Machine Monitoring System to Predict Potential Failures

Abstract

Fault prediction and maintenance of equipment plays a critical role in today's industry. Failures should be identified as soon as possible because if the equipment continues to run under abnormal conditions, it could damage equipment and the employees. Many of the previous studies were focused on developing mathematical model predicting the machine's operating conditions. During past years, machine learning techniques have been widely applied in machine fault diagnoses.
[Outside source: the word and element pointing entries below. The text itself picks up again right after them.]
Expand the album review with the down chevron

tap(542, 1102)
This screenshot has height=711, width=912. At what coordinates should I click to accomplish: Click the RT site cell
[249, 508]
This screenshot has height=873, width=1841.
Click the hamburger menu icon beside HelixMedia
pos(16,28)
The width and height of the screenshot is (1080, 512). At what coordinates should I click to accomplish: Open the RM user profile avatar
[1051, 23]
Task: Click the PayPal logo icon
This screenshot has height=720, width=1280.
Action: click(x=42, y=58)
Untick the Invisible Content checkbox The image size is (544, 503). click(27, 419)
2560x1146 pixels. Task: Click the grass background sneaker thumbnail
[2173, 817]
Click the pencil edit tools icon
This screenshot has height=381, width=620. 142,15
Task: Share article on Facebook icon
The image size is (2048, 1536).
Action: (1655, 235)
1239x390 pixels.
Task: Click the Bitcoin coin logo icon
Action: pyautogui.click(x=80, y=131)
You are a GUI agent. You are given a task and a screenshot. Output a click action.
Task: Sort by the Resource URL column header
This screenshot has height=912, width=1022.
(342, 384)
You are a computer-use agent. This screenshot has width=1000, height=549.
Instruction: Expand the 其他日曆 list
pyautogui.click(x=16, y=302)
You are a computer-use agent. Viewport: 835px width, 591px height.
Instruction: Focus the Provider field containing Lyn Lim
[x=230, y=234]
Many studies have demonstrated that analyzing the vibration spectrums of machines can be a useful tool for detecting faults at early stage. Moreover, analysis of acoustic waves generated from machines could also be a reliable methods in detecting faults. This study is focused on developing an external data acquisition unit and fault detection system that utilize acoustic waves produce by the machine in identifying the potential faults. Further, the proposed unit is a portable unit that can be used in wide range of machines. The primary objectives of this research are to acquire acoustic signals at higher sampling rate and analyze the data using machine learning algorithm. In this study acoustic data is collected using a sound sensor module and Arduino development board. However, the vibration signal could not be detected accurately at higher sampling rates with the KY-037 acoustic sensor module and Arduino Thus, Case Western University bearing data are used in machine learning algorithm to study the accuracy of the fault prediction. The data is converted to frequency domain and it is extracted the frequencies and amplitudes of dominant peaks as the main features for the machine learning algorithm. Those selected features are analysed using K-Nearest Neighbor and Support Vector Machine classification algorithms. The overall accuracy of 90.1% and 81.8% were obtained using KNN and SVM algorithms.